**Data provided:**
▬▬▬▬▬▬
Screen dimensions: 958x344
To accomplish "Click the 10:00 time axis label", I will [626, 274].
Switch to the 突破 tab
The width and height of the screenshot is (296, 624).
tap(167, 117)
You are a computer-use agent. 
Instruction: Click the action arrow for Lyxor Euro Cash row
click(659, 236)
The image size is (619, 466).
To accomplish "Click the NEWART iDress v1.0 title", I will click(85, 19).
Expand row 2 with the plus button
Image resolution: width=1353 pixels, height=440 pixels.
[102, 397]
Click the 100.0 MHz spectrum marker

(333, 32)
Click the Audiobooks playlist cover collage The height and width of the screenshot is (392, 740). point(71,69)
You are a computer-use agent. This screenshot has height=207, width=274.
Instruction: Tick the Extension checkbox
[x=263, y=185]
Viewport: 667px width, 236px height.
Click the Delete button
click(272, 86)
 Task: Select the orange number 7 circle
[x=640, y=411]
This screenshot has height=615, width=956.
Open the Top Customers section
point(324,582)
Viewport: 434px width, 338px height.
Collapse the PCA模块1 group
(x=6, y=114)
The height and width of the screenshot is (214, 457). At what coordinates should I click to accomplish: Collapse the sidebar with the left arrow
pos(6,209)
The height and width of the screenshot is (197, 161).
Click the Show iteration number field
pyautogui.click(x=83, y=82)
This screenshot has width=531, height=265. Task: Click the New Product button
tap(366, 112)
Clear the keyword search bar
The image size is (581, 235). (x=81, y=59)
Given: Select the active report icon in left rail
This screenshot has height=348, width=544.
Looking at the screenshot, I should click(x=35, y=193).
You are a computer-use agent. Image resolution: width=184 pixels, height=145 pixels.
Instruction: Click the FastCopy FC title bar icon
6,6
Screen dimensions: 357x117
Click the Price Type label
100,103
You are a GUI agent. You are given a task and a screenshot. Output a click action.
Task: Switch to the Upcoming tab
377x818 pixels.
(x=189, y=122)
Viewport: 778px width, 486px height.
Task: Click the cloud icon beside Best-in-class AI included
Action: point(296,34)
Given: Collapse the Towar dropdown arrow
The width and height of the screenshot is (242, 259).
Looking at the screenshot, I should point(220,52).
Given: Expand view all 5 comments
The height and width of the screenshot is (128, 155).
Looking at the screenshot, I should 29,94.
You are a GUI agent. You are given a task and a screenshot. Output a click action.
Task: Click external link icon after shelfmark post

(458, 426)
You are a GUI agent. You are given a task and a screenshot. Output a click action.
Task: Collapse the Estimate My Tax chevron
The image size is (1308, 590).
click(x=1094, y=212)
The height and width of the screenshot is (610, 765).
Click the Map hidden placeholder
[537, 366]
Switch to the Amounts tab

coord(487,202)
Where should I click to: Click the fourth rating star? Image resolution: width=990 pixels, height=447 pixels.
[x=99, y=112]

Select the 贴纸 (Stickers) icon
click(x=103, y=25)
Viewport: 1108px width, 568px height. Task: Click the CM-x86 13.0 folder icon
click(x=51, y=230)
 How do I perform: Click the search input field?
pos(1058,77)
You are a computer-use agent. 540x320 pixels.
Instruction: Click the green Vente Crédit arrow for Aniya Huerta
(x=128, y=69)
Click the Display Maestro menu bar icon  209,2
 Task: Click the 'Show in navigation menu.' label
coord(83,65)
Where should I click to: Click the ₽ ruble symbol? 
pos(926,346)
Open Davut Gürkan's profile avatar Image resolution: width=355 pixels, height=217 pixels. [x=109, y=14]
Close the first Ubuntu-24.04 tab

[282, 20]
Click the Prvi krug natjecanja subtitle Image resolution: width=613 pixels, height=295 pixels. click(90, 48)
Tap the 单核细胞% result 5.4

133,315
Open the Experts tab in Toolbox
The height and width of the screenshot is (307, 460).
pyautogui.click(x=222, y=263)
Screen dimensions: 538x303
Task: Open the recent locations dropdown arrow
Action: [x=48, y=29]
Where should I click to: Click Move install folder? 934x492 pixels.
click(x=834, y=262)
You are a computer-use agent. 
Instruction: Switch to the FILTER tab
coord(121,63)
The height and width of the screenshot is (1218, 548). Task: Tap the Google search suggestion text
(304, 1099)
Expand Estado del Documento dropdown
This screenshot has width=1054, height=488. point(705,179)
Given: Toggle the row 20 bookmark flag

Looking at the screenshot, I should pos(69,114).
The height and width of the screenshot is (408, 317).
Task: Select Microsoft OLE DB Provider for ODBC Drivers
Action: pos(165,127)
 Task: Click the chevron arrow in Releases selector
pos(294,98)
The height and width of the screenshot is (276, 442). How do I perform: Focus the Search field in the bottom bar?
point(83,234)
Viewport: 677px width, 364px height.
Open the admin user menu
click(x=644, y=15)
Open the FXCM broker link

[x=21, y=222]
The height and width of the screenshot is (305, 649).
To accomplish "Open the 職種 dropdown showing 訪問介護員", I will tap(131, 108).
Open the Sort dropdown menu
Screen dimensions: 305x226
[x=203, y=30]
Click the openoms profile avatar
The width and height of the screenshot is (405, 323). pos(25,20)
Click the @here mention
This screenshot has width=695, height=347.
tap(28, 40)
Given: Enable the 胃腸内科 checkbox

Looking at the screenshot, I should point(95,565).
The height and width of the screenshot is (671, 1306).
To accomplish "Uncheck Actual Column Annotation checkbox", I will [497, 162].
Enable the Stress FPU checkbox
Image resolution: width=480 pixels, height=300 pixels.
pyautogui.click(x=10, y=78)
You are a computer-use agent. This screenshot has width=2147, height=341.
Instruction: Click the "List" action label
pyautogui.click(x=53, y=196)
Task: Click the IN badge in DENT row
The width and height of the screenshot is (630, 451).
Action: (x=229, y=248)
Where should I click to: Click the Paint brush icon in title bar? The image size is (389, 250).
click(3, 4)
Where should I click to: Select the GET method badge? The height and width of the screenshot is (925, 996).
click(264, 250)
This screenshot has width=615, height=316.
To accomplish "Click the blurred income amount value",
▬▬▬▬▬▬
**What needs to be done:** Keeping every character as it is, restate the lines above that run from the line with "The height and width of the screenshot is (276, 442)." through the line with "The height and width of the screenshot is (671, 1306).", both included, and nothing else.

**Worked solution:**
The height and width of the screenshot is (276, 442). How do I perform: Focus the Search field in the bottom bar?
point(83,234)
Viewport: 677px width, 364px height.
Open the admin user menu
click(x=644, y=15)
Open the FXCM broker link

[x=21, y=222]
The height and width of the screenshot is (305, 649).
To accomplish "Open the 職種 dropdown showing 訪問介護員", I will tap(131, 108).
Open the Sort dropdown menu
Screen dimensions: 305x226
[x=203, y=30]
Click the openoms profile avatar
The width and height of the screenshot is (405, 323). pos(25,20)
Click the @here mention
This screenshot has width=695, height=347.
tap(28, 40)
Given: Enable the 胃腸内科 checkbox

Looking at the screenshot, I should point(95,565).
The height and width of the screenshot is (671, 1306).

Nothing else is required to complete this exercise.